Je le disais un peu plus haut, cet Op Oloop m’a irrésistiblement fait penser à l’un des classiques absolus de la littérature argentine, voire latino-américaine en général, je veux parler du maousse Adan Buenosayres de Leopoldo Marechal, qui partage plus d’un point commun avec le réjouissant roman de Juan Filloy, ne serait-ce déjà parce que les deux livres sont titrés tout simplement d’après le nom de leur personnage principal. Le héros de Marechal, à l’instar de celui de Filloy, est un idéaliste en crise dont nous suivrons la quête de sens en « temps réel ». Adan Buenosayres et Op Oloop sont deux victimes de l’amour impossible et de l’absolu, projeté dans le délire (le leur et celui de leurs nombreux amis, les deux livres offrant la même cruciale place à l’amitié et aux joutes verbales qui y sont liés). Les deux romans présentent aussi la même alternance entre visions philosophico-psycanalitico-mystiques et farce picaresque, ils arborent avec fierté le même plaisir à mélanger allègrement et sans souci la pureté de la lumière et la vulgarité bien sentie (mais toujours, comme je le disais, avec grâce, avec élégance), et sont construit tout deux, à l’instar d’une bonne vieille fable philosophique, en succession d’épisodes prenant place au sein d’une trame temporelle relativement courte (19h donc chez Filloy, 3 jours chez Marechal), comme autant de moments symptomatiques et symboliques qui viendraient marquer les étapes indispensables d’une avancé ou fuite en avant, celle de l’errance angoissée et destructive de leur personnage.

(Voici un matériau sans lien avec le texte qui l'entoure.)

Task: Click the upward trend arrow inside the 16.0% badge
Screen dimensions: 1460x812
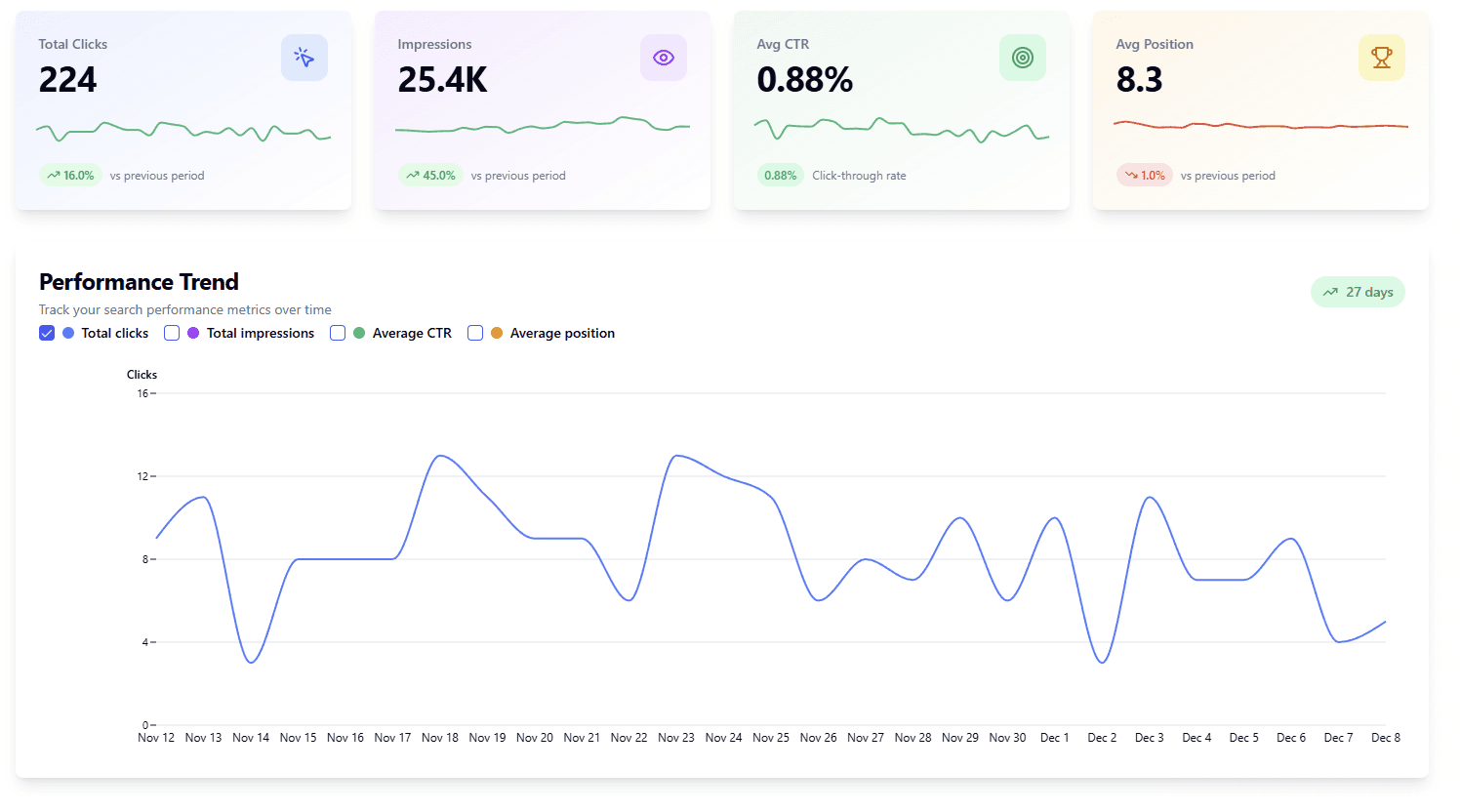Action: pos(54,175)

Les deux romans par ailleurs, connurent le même ostracisme au moment de leur publication, et l’Adan Buenosayres de Marechal, s’il ne fut pas censuré, fut totalement ignoré par le milieux intellectuel de l’époque – à l’exception, encore lui, de Julio Cortázar- à cause du péronisme ouvertement affiché de son auteur, ce qui n’était guère bien vu dans un milieu littéraire qui était alors largement lié à l’oligarchie.
En guise de conclusion à cette petite note qui ne fait qu’effleurer un roman particulièrement riche, drôle, intelligent et fantaisiste (l’un n’excluant pas – je l’espère – l’autre), remercions donc les éditions Monsieur Toussaint Louverture d’avoir eut la bonne et riche idée de nous offrir, près de 80 ans après sa première publication (il n’est jamais trop tard), cette première traduction française d’Op Oloop et de l’œuvre (visiblement très fournie) de Juan Filloy en général. Espérons donc que ce ne soit qu’un début ...
[1] Pour en savoir plus, Filloy en parle (en espagnol) ici.
[2] Leopoldo Marechal "Adan Buenosayres" - Traduction de Patrice Toulat [Grasset, 1995 & Livre de Poche Biblio, 1999].